COMPARATIVE STUDY OF EXTENDED TOTAL EXTRAPERITONEAL (ETEP) VERSUS TRANSABDOMINAL PRE-PERITONEAL (TAPP) REPAIR IN UNILATERAL INGUINAL HERNIA: A PROSPECTIVE RANDOMIZED STUDY
Keywords:
Inguinal hernia, laparoscopic hernioplasty, eTEP, TAPP, mesh repair, outcomesAbstract
Background: Inguinal hernia (IH) is one of the most prevalent surgical conditions worldwide, accounting for nearly 75% of all abdominal wall hernias, with a lifetime risk of 27% in males and 3% in females. Laparoscopic approaches have increasingly replaced open repair due to reduced postoperative pain, faster recovery, and lower recurrence rates. Among laparoscopic methods, the transabdominal pre-peritoneal (TAPP) and extended totally extraperitoneal (eTEP) approaches are widely used, yet evidence remains mixed regarding their relative superiority.

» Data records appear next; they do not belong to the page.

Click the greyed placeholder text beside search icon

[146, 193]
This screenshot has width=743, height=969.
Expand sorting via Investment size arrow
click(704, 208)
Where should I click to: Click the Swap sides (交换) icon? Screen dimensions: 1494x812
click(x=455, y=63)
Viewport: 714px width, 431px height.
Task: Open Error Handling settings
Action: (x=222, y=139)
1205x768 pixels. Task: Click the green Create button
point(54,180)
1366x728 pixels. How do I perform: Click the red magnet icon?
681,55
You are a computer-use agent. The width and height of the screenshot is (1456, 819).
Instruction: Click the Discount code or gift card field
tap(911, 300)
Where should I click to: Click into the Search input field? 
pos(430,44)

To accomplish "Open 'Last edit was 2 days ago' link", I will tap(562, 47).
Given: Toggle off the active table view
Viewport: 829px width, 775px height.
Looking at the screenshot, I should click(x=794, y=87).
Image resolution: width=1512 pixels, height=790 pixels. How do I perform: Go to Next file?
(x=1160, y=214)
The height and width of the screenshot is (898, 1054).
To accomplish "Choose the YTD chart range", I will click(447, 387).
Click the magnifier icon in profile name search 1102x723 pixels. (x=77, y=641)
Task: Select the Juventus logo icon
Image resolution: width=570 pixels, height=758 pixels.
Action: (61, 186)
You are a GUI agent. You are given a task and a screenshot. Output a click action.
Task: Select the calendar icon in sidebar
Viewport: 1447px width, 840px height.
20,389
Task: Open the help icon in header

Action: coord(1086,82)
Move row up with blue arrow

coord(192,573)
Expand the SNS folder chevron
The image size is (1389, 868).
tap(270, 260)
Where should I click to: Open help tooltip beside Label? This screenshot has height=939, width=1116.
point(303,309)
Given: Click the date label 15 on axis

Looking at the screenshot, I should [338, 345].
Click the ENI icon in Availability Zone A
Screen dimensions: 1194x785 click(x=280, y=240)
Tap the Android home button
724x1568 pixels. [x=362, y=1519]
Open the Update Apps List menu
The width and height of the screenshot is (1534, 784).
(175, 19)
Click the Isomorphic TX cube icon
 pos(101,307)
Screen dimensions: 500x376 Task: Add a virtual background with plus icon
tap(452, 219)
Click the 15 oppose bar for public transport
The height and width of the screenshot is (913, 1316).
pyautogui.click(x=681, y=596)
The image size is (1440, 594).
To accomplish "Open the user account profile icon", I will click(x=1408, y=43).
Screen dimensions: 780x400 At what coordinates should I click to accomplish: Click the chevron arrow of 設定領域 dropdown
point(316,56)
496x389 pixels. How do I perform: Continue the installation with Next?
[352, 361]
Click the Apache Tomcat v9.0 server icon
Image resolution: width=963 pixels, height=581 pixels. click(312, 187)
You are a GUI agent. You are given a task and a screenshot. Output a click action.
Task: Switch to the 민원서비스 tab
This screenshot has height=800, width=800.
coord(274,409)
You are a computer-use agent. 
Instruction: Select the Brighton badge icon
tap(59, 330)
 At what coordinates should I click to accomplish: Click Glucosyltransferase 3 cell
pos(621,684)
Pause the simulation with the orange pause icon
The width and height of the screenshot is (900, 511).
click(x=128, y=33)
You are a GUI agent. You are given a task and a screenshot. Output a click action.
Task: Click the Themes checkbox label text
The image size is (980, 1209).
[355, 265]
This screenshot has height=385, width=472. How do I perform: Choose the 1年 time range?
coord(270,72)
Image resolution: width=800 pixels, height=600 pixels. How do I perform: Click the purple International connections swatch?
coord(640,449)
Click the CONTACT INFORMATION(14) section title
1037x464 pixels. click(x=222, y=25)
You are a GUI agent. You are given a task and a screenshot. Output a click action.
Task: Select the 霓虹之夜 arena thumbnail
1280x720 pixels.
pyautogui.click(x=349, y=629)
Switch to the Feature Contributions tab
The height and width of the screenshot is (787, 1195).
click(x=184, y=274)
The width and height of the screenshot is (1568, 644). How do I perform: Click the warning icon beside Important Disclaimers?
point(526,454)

Aim: To compare perioperative outcomes and short-term complications of eTEP and TAPP repair in patients undergoing unilateral inguinal hernia surgery.
Methods: This prospective randomized study enrolled 90 patients with unilateral inguinal hernia, randomized into two groups: eTEP (n=45) and TAPP (n=45). Baseline demographics were recorded. Outcome parameters included operative duration, postoperative pain (Visual Analogue Scale [VAS], POD1–3), length of hospital stay, and complications. Statistical analysis was performed using SPSS v25, with p<0.05 considered significant.
Results: Mean operative time was significantly shorter in the eTEP group compared to the TAPP group (78.6 ± 8.4 vs 98.2 ± 10.1 minutes, p<0.001). Postoperative pain scores were lower in the eTEP group across POD1–3 (p<0.05). The mean hospital stay was shorter in eTEP patients (2.1 ± 0.6 vs 2.9 ± 1.2 days, p=0.03). Complication rates were slightly higher in TAPP (seroma, port-site infection), but not statistically significant.
Conclusion: eTEP provides shorter operative time, faster recovery, and comparable complication rates when compared to TAPP repair. It appears to be a preferable option for unilateral inguinal hernia repair; however, further multicenter trials with long-term follow-up are warranted.